Collected data:
'''

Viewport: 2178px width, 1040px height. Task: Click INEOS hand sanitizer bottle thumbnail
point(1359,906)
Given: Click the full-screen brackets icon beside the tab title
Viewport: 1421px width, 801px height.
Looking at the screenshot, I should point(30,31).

'''
'''

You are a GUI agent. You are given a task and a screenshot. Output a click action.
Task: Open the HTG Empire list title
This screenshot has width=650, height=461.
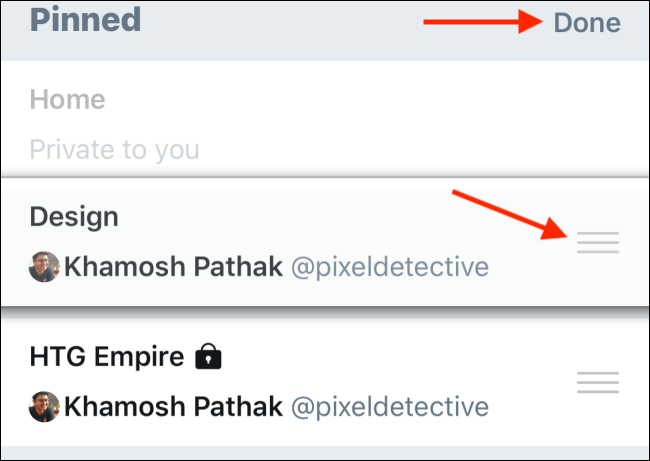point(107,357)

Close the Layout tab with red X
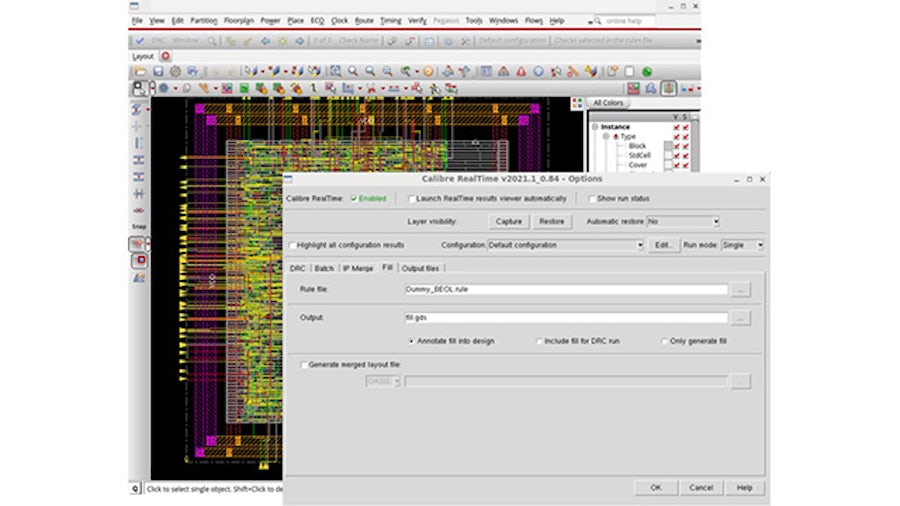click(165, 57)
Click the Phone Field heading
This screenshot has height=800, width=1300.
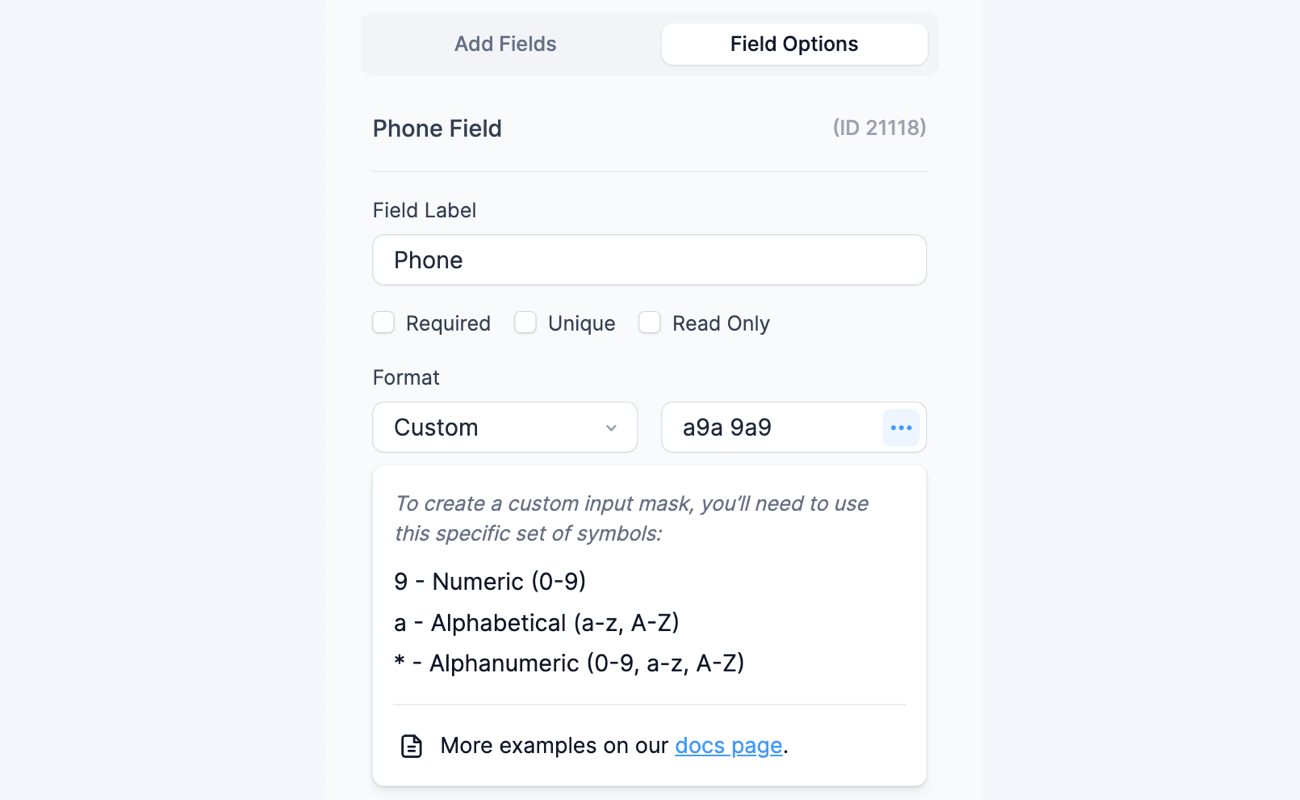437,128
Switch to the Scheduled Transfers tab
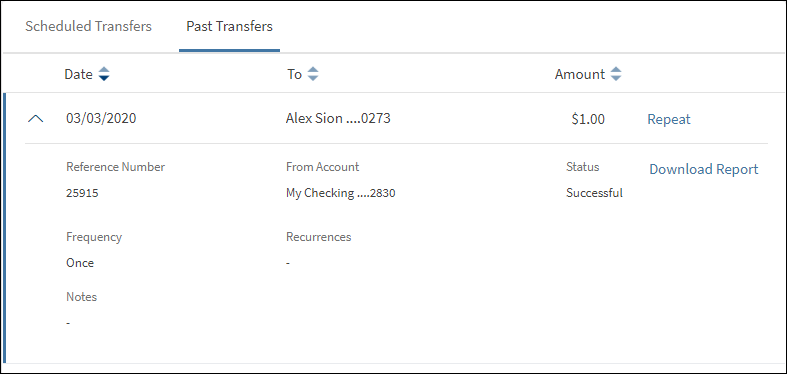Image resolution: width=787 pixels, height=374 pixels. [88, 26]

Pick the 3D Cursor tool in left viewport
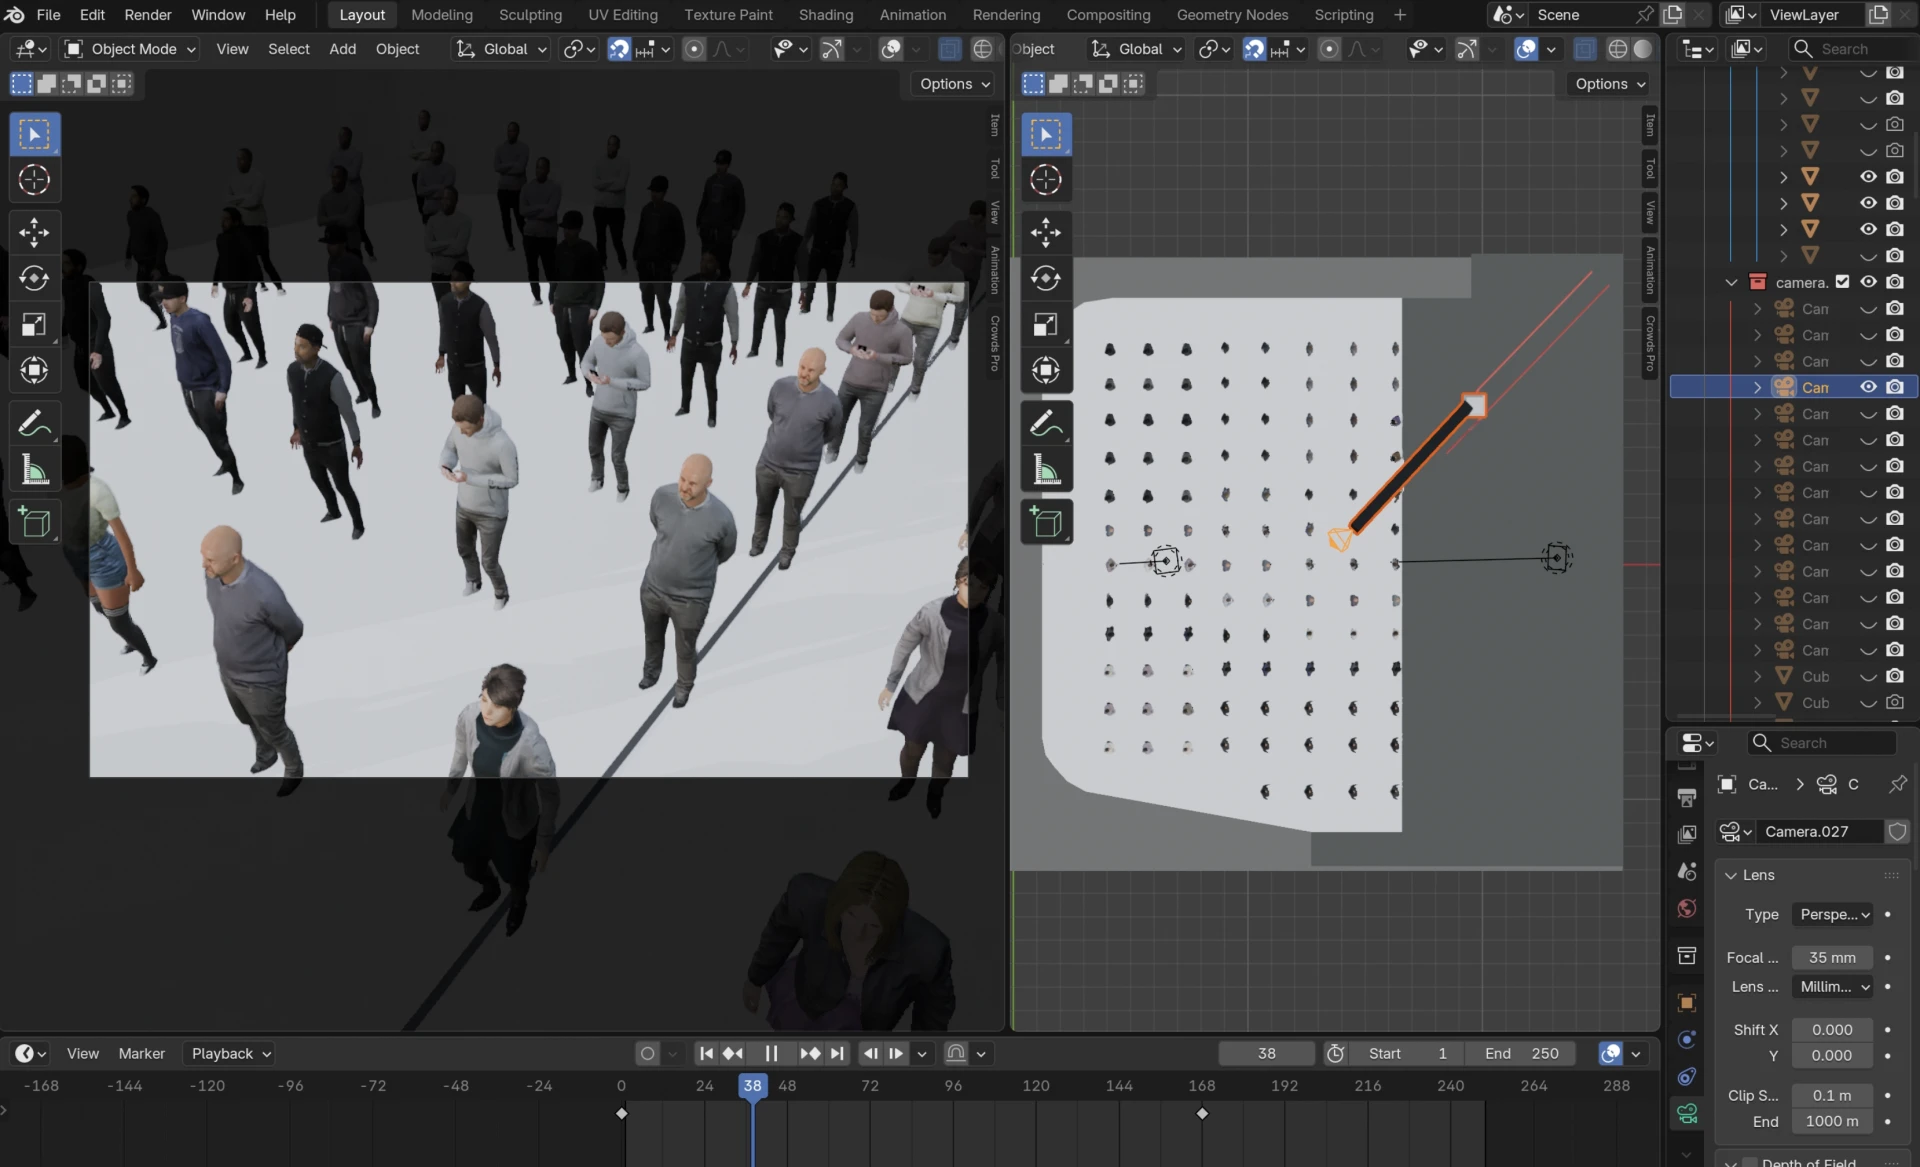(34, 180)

'''

◆ Problem
Once you have counted the lines above containing the word "title", state that number and nothing more.

◆ Completed exercise
2